═════ Data for review

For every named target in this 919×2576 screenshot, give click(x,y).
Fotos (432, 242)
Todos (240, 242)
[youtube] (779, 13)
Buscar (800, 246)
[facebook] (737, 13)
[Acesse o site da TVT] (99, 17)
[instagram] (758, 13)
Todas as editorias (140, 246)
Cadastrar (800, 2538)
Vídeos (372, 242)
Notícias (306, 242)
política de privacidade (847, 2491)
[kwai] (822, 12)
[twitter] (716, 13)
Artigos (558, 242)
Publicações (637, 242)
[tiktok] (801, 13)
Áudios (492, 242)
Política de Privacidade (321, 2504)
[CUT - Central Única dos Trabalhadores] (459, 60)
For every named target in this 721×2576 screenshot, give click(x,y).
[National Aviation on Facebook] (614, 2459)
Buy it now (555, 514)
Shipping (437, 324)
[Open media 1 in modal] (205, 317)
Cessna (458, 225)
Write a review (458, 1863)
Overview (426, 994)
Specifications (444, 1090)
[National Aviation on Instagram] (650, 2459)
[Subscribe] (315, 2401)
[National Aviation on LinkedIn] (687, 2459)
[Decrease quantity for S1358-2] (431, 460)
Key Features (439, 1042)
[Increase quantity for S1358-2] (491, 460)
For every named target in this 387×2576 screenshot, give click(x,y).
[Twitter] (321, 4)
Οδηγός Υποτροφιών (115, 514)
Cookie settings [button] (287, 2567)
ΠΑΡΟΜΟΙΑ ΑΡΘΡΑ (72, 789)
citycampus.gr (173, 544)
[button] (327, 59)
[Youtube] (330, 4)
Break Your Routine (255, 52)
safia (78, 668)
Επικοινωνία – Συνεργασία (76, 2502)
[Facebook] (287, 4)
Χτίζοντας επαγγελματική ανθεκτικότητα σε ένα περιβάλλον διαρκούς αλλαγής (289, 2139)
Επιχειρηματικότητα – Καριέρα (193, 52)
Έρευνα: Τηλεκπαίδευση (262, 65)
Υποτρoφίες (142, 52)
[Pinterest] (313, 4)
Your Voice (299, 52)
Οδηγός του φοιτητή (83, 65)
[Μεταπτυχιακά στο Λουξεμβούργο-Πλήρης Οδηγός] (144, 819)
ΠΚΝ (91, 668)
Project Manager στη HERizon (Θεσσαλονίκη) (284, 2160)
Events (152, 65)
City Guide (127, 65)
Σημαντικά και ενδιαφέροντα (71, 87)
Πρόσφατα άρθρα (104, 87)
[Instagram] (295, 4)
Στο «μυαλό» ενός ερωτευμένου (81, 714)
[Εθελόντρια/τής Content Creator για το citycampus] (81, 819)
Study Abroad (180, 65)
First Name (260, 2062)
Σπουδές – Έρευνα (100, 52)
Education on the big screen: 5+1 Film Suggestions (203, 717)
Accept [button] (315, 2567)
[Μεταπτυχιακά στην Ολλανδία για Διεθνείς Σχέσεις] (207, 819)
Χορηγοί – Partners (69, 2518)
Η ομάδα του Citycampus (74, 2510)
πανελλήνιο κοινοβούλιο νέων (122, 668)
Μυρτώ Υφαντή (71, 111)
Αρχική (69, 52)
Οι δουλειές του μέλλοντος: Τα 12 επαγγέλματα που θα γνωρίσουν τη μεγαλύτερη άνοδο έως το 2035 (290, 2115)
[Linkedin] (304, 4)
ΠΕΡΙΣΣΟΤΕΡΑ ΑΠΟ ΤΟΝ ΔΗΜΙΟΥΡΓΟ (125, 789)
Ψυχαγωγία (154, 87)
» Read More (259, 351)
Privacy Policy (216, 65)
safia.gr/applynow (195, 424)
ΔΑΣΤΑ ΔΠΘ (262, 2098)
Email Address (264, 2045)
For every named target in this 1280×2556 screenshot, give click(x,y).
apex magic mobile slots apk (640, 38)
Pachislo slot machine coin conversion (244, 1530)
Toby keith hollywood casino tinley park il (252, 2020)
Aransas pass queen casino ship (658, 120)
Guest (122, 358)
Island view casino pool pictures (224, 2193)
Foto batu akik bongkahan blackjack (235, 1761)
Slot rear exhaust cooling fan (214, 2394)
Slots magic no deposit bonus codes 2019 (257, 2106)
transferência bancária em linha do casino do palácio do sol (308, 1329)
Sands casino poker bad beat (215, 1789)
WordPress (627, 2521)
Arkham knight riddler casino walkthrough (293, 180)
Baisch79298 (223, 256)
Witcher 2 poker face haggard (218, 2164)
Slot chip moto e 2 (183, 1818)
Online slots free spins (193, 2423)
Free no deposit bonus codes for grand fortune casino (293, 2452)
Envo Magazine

══════════

> **What you are asked to do**:
The answer consists of every line above in which the word "deposit" occurs.

> **Output of the exercise**:
Slots magic no deposit bonus codes 2019 (257, 2106)
Free no deposit bonus codes for grand fortune casino (293, 2452)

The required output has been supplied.